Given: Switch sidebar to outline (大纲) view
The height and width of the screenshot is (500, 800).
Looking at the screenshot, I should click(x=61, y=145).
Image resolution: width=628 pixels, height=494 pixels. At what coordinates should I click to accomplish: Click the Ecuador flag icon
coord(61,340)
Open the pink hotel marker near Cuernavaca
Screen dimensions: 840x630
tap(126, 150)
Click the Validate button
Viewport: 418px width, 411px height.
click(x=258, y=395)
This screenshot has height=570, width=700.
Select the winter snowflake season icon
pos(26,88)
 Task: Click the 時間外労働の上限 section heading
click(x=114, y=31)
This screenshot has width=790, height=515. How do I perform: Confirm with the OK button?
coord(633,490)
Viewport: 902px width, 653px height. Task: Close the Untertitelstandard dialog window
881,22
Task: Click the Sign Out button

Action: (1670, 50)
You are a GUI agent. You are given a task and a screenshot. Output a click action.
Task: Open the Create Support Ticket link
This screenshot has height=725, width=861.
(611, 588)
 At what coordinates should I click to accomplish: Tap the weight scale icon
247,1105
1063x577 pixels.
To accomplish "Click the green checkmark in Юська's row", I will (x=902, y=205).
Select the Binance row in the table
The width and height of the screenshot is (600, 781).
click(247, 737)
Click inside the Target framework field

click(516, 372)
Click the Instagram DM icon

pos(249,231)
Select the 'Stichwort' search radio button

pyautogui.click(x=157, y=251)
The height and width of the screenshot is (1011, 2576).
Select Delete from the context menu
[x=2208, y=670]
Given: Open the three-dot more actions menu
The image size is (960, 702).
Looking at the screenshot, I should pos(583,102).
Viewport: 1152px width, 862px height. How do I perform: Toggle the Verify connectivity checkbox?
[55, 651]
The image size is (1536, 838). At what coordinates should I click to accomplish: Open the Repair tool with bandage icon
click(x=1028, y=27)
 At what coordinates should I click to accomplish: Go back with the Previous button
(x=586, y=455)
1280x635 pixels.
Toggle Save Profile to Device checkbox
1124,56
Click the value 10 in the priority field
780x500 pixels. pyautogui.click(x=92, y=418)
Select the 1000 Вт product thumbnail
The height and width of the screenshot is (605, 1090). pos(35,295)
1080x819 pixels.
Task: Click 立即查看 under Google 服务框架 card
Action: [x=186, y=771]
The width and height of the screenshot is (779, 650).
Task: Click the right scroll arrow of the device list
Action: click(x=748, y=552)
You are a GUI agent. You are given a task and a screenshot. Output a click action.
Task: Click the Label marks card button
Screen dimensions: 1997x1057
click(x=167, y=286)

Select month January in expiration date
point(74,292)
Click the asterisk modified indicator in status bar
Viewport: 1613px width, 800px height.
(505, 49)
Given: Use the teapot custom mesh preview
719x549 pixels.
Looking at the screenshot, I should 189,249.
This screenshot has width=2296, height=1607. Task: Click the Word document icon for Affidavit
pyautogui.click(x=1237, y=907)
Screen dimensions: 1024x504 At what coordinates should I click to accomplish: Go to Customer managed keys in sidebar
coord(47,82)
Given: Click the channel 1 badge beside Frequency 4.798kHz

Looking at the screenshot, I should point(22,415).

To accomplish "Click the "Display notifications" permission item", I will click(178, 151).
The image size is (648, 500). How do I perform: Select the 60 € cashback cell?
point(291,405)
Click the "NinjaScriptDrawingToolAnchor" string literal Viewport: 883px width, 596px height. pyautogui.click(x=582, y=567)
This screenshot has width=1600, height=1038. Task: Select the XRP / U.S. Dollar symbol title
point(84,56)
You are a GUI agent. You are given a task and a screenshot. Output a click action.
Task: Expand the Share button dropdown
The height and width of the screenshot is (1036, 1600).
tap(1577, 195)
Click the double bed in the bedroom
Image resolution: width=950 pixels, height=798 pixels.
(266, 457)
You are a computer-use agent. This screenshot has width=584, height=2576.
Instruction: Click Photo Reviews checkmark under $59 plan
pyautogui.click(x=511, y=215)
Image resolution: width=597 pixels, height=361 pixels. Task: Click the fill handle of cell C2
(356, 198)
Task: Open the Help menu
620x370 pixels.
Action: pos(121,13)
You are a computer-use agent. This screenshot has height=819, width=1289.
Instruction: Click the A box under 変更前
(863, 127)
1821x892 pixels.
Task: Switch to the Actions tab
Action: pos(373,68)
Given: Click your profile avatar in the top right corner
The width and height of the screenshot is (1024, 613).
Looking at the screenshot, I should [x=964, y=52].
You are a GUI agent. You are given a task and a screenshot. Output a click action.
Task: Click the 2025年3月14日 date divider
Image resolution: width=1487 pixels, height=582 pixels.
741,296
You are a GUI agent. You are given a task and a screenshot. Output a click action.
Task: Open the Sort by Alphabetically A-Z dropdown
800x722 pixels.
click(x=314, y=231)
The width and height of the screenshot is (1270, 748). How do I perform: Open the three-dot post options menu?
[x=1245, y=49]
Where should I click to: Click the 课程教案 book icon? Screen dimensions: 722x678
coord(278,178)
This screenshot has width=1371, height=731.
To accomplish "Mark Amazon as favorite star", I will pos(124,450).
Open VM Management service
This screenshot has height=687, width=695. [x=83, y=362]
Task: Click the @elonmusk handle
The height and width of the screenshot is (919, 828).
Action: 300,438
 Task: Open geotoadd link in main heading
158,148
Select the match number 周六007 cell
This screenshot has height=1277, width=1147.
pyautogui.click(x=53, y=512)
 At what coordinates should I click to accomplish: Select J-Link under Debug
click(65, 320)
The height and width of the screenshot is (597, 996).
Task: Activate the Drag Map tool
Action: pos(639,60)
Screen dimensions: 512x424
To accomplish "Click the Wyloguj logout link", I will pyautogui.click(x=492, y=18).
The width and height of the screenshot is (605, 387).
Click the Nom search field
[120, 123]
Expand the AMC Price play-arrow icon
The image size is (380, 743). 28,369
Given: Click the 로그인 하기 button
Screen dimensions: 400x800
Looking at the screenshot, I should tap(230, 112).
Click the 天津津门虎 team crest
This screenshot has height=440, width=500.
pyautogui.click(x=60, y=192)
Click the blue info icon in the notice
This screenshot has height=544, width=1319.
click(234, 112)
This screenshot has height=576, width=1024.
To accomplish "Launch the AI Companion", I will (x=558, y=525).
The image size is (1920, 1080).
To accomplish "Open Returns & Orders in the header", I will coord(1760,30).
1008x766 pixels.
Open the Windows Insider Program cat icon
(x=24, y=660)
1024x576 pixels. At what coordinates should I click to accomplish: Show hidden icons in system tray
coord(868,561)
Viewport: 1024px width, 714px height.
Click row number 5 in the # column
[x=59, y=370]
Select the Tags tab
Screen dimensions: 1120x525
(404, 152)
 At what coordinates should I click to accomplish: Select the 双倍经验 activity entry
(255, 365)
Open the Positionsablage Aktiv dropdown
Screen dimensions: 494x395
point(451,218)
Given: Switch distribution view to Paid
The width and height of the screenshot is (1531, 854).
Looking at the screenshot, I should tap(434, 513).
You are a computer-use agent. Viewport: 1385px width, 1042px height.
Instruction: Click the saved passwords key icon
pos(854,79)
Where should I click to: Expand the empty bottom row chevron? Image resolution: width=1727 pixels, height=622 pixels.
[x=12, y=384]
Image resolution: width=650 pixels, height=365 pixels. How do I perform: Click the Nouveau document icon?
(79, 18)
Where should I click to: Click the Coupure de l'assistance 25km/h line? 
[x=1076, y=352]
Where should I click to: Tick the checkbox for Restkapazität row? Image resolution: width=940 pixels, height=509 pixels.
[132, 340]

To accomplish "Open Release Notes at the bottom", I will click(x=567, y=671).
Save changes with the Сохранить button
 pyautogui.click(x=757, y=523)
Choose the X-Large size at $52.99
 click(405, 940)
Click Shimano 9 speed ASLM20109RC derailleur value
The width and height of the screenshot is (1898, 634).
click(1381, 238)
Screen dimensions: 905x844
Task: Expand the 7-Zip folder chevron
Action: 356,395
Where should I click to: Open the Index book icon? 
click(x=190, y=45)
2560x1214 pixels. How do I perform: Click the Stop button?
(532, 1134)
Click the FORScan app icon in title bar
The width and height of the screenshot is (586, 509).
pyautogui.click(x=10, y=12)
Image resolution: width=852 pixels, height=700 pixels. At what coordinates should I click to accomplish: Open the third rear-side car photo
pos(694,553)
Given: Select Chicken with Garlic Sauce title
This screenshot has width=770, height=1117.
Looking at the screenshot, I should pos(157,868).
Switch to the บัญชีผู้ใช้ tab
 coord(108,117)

◆ Assignment: Copy exactly the lines from the one containing "2560x1214 pixels. How" through the last line of the records, both included, and nothing else.

◆ Final answer:
2560x1214 pixels. How do I perform: Click the Stop button?
(532, 1134)
Click the FORScan app icon in title bar
The width and height of the screenshot is (586, 509).
pyautogui.click(x=10, y=12)
Image resolution: width=852 pixels, height=700 pixels. At what coordinates should I click to accomplish: Open the third rear-side car photo
pos(694,553)
Given: Select Chicken with Garlic Sauce title
This screenshot has width=770, height=1117.
Looking at the screenshot, I should pos(157,868).
Switch to the บัญชีผู้ใช้ tab
 coord(108,117)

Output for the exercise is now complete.